[309] In Rinaldo, the air, Ah crudel il pianto mio, the first part is a sorrowful largo, the second a furious presto.—The finest example of this freedom is the air of Timotheus at the beginning of the second act of Alexander’s Feast. The two parts in this air differ not only by the movements but by the instrumental colouring, by the harmonic character, and by the very essence of the thought; they are two different poems which are joined together, but each being complete in itself.
[310] Examples; Teseo, Medea’s Moriro, ma vendicata; Amadigi air, T’amai quant’il mio cor.
[311] Riccardo I, air, Morte, vieni.
[312] In the airs da capo of Ariodante, the second part is restricted to five bars.
[313] L’Allegro ed Penseroso, 1st air, Part 3, Come with native lustre shine; after the 2nd part comes a recitative, then the chorus sings the Da Capo.—In Alexander’s Feast the air, He sung Darius, great and good; after the 2nd part comes a recitative, then the Da Capo with Chorus, but altogether free; to speak truly, the Da Capo is only in the instrumental accompaniment.
[314] Handel has found a musical language passing by imperceptible steps from recitativo secco, almost spoken, to recitativo accompagnato, then to the air. In Scipione (1726) the phrases of the accompanied recitative are enshrined in small frameworks of spoken recitative (see p. 23 of the Complete Handel Edition, the air, Oh sventurati). The final air in the first act is a compromise between speech and song. The accompanied recitative runs naturally into the air.
[315] In the chain of Recitatives and Airs of all kinds which succeed or mingle themselves with it, with an astonishing freedom reflecting one after another, or even at the same time the contradictory ideas which course through Roland’s mind, Handel does not hesitate to use unusual rhythms, as the 5-8 here which gives a stronger impression of the hero’s madness.

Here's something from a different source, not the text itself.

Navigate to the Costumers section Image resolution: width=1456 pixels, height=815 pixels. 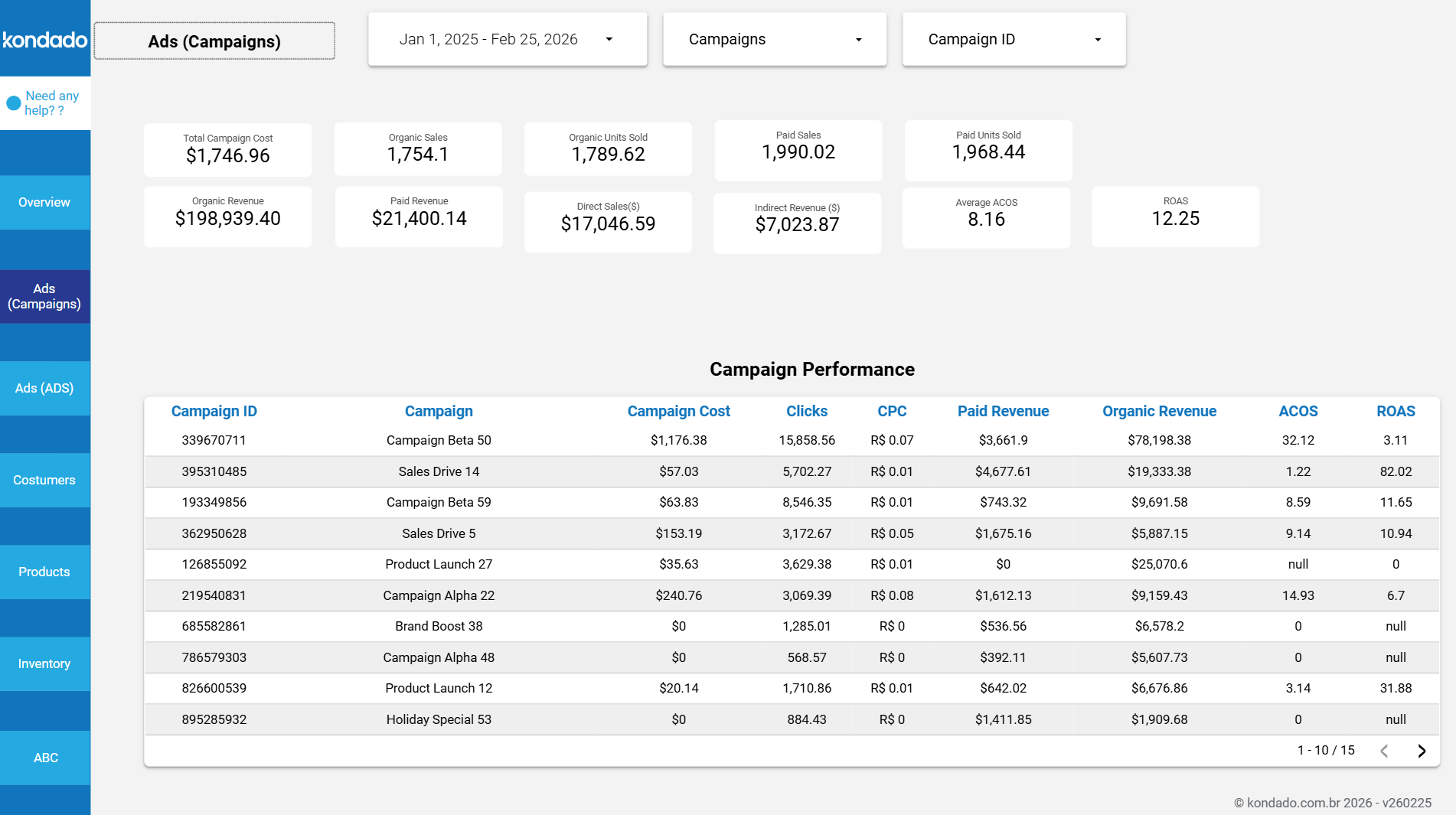click(44, 480)
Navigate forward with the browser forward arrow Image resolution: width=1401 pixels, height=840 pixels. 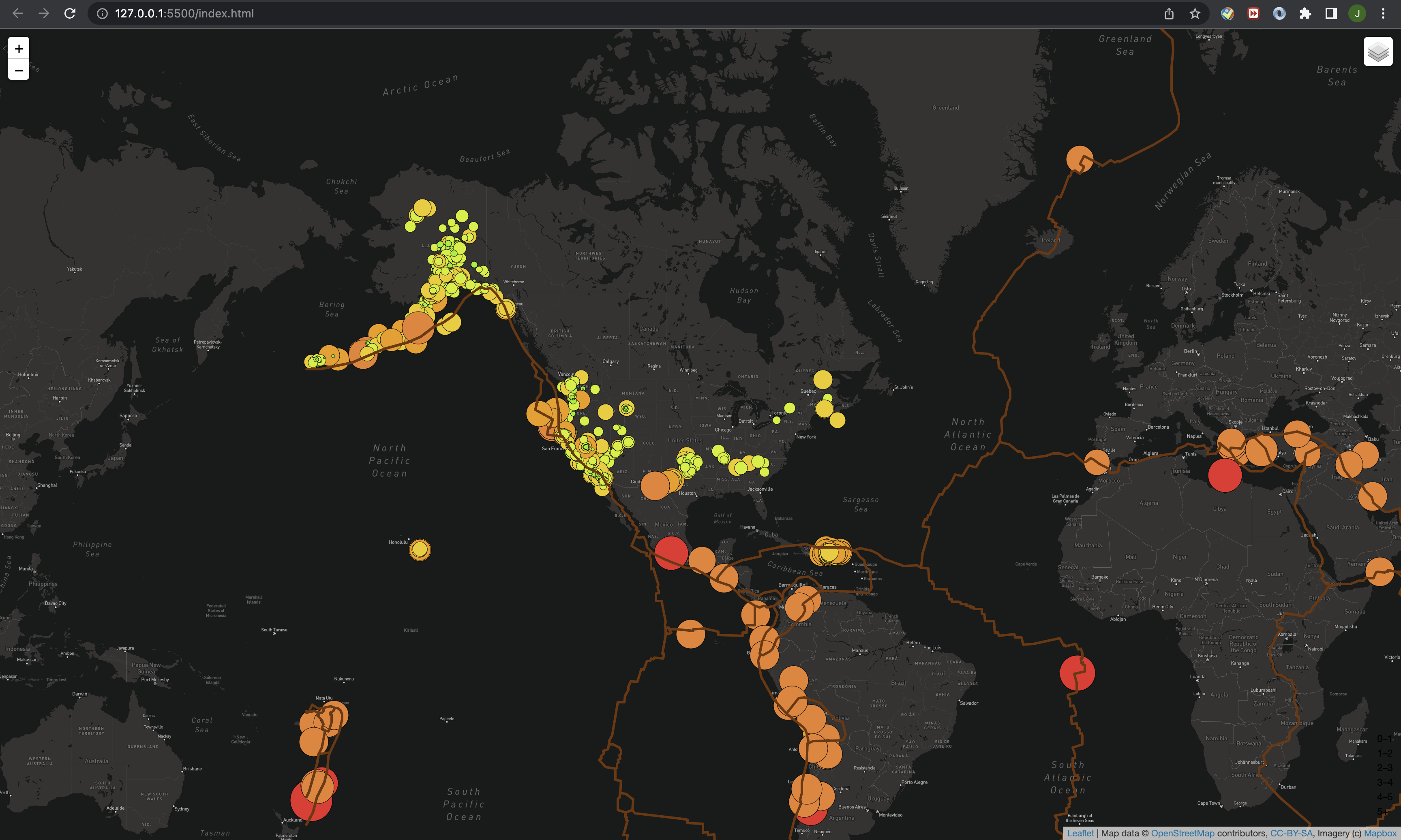click(x=44, y=13)
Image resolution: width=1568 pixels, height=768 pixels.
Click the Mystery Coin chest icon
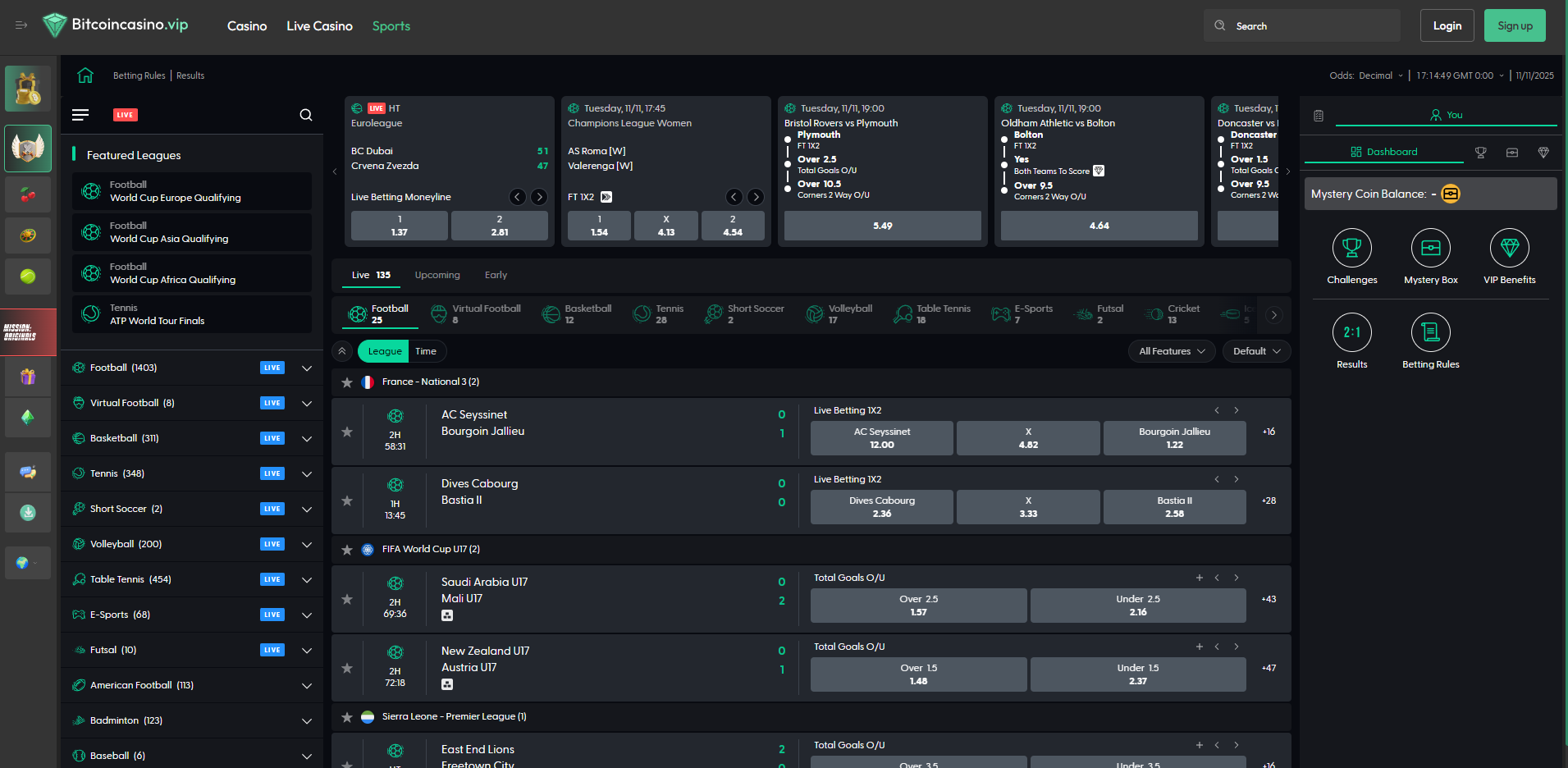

[316] It is necessary to consider to some extent the Arias buffi. Some have denied Handel the gift of humour. They cannot know him well. He is full of humour, and often expresses it in his works. In his first opera, Almira, the rôle of Tabarco is in the comic style of Keiser and of Telemann. It is the same feeling which gives certain traits a little caricaturesque to the rôle of St. Peter in the Passion after Brockes. The Polyphemus in Acis and Galatea has a fine amplitude of rough buffoonery. But in Agrippina Handel derived his subtle irony from Italy; and the light style with its minute touches and its jerky rhythms from Vinci and Pergolesi (to the letter) appear with Handel in Teseo (1713). Radamisto, Rodelinda, Alessandro, Tolomeo, Partenope, Orlando, Atalanta afford numerous examples. The scene where Alexander and Roxane are asleep (or pretend to be) is a little scene of musical comedy. Serse and Deidamia are like tragi-comedies, the action of which points to opéra comique. But his gift of humour takes another turn in his oratorios, where Handel not only creates complex and colossal types, such as Delilah or Haraphah in Samson, or as the two old men in Susanna, but where his Olympian laugh breaks out in the choruses of L’Allegro, shaking the sides of the audience with irresistible laughter.
[317] See especially Hugo Goldschmidt: Treatise on Vocal Ornaments, Volume I, 1907; Max Seiffert: Die Verzierung der Sologesänge in Haendels Messias (I.M.G., July-September, 1907, and Monthly Bulletin of I.M.G., February, 1908); Rudolf Wustmann: Zwei Messias-probleme (Monthly Bulletin I.M.G., January, February, 1908).
[318] M. Seiffert has given a description of the whole series of copies of Handel Operas and Oratorios in the Lennard collection of the Fitzwilliam Museum at Cambridge. There are to be found there (in pencil) the indication of the ornaments and vocalises executed by the singers. According to M. Seiffert these indications were by Christopher Smith, the friend and factotum of Handel. According to Mr. Goldschmidt they were put in at the end of the eighteenth century. In any case they show a vocal tradition which affords a good opportunity of preserving for us the physiognomy of the musical ornaments of Handel’s time.